Друст вновь яростно помотал головой и с презрением отмахнулся:
– Нет, Кальг, твоя война обречена, и по твоей же собственной вине. Племя вениконов не будет стоять плечом к плечу с твоими воинами, когда пришельцы всех нас загонят вон на те холмы. – Он вновь махнул рукой, на этот раз чуть ли не в двух пядях от лица вождя сельговов. – Мы свою часть этой войны отработали сполна. Теперь мы уходим назад, на свои земли, и пусть латиняне сами решают, стоит ли нас преследовать.
Он развернулся было на выход, но Кальг торопливо протянул вслед за ним руку:
– Я-то думал, что гордые вениконы под предводительством отважного Друста…

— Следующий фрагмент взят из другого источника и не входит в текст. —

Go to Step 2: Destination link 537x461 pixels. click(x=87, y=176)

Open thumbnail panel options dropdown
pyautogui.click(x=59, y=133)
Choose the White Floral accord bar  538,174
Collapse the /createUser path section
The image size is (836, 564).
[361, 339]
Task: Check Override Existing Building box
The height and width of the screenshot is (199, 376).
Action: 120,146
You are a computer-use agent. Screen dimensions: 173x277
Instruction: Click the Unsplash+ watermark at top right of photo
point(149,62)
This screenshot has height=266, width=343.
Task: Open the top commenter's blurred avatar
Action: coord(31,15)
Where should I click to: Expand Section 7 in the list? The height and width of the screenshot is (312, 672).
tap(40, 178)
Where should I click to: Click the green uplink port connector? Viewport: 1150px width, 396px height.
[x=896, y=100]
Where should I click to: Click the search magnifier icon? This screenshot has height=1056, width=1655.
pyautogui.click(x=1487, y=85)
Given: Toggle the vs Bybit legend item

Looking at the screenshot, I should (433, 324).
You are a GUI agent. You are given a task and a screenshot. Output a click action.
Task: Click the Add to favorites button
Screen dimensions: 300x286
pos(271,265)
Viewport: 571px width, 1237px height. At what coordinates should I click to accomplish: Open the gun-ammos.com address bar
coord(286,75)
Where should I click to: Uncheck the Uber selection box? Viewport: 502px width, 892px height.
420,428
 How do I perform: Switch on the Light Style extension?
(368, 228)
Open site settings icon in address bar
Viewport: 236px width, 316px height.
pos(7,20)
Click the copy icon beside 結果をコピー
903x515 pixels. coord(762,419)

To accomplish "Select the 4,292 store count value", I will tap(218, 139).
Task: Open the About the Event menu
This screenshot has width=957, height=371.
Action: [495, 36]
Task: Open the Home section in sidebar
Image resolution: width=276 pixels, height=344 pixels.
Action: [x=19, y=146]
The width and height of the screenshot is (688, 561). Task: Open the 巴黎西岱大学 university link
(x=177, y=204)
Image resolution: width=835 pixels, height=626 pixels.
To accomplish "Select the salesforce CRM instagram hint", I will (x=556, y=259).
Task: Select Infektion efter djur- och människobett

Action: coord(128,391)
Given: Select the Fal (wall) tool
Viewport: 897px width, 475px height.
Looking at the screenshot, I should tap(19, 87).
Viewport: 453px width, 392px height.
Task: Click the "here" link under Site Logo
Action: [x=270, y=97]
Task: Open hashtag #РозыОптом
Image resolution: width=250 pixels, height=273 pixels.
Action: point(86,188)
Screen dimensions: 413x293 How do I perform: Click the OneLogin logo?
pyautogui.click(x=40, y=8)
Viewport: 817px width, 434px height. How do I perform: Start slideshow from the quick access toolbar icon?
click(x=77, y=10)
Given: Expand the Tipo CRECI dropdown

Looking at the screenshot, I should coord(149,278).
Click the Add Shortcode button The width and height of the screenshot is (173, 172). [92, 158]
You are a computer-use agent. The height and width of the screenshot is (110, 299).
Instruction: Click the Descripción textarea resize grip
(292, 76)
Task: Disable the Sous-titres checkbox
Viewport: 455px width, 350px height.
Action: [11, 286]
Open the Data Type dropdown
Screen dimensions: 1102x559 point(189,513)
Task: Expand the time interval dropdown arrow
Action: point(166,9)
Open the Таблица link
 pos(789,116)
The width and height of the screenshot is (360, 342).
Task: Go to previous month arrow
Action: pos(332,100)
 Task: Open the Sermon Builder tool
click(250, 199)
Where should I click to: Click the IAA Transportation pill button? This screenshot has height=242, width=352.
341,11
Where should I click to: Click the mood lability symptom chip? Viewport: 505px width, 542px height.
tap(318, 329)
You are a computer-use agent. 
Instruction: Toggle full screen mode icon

Воевода вихрем обернулся на прикосновение чужого пальца к рукаву грубой войлочной туники, и густоплетеные косицы его рыжей шевелюры взметнулись волной, на миг закрыв лицо. Он вскинул ладонь, вынудив своих людей застыть на месте, чтобы не натворить бед. Не обращая внимания на их пылающие взгляды, он подался вперед и, несмотря на весь кипевший в нем гнев, обратился к бывшему союзнику с непривычной сдержанностью:
– Ты думал о нашей гордости? Неужели? И задавался вопросом, способен ли Друст повернуться спиной к еще не законченной войне? Признаюсь, было время, и не так давно, когда я согласился бы с тобой. Некогда я считал тебя соратником, Кальг, мужчиной, с которым можно плечом к плечу гнать проклятых латинян с наших земель. Но теперь выслушай меня со всем тщанием, потому что больше предупреждений не будет. Если ты еще раз посмеешь коснуться меня, я спущу вот этих зверей, что притаились за моей спиной, и мы посмотрим, кто останется стоять: они или твоя паршивая охрана. Посмотрим, кому из нас и от чьей руки суждено умереть. Ты думаешь, я скудоумен? А, Кальг? Думаешь, я мимо ушей пропустил слухи о том, как ты предал наших братьев-вотадинов, когда они выиграли для тебя битву? Отчего же ты так поступил? Оттого, что их вождь взял в привычку не соглашаться с твоими замыслами? Или просто потому, что предательство тебе по душе? Моим людям оставалось только руку протянуть за верной победой, все равно что выщупать горячую, уже мокрую девку. Мы загнали римлян в реку, тысячу голов могли им снести в тот день, но Мартос со своими вотадинами – тот самый Мартос, которого ты сознательно предал и оставил латинянам на заклание! – обрушился на меня в переломный миг. Сердца моих воинов не успели отстучать сотню раз, как наш триумф обернулся кровавой баней! Даже римляне и те не поступают так со своими союзниками. Пусть по мне они хуже проказы, дружба с тобой не слаще. Она – сущий яд. Глупец, ты натравил на нас наших же братьев! Ты заплатишь за этот мерзкий грех собственной кровью! И кровью всех твоих сродственников!
2
В то время как шлем простого легионера имел продольный гребень (в плоскости носа), гребень центуриона был развернут в плоскости плеч. К другим отличительным признакам пехотного центуриона относятся серебристые пластинчатые доспехи, поножи и жезл из виноградной лозы (витис). В противоположность простым легионерам свой меч центурион носил на левом боку, а кинжал – на правом.
3
Опцион (дословно: «избранный») – заместитель центуриона.